# Task details:
Please give the entries again in full and exactly, without any picture.

# Input records:

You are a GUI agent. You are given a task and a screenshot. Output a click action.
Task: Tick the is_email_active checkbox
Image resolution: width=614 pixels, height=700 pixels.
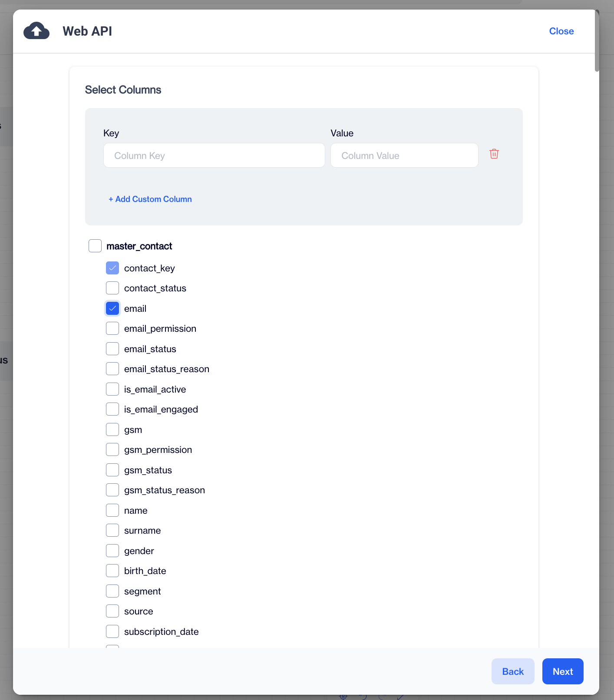pyautogui.click(x=112, y=390)
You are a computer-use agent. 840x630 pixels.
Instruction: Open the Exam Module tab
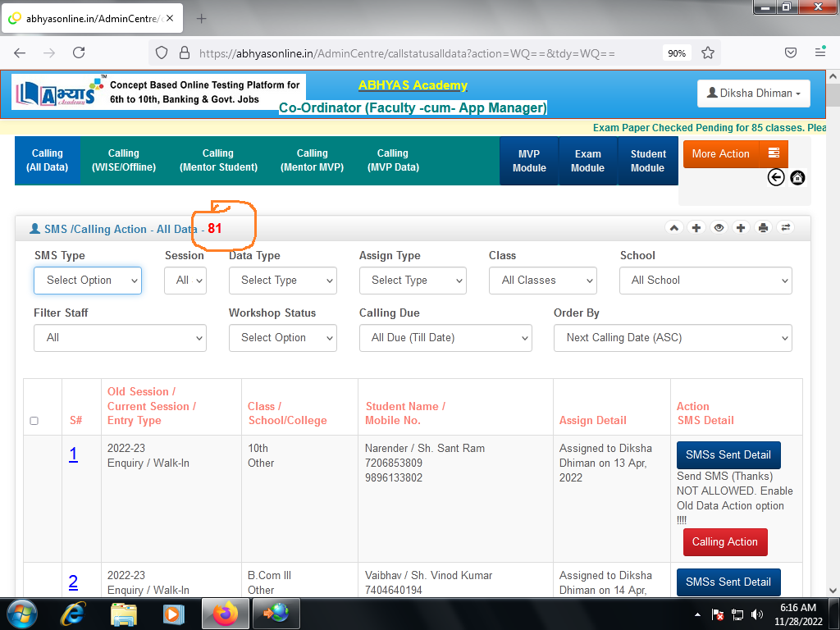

# Answer to the problem:
You are a GUI agent. You are given a task and a screenshot. Output a click action.
Task: Tick the is_email_active checkbox
Image resolution: width=614 pixels, height=700 pixels.
pyautogui.click(x=112, y=390)
You are a computer-use agent. 840x630 pixels.
Instruction: Open the Exam Module tab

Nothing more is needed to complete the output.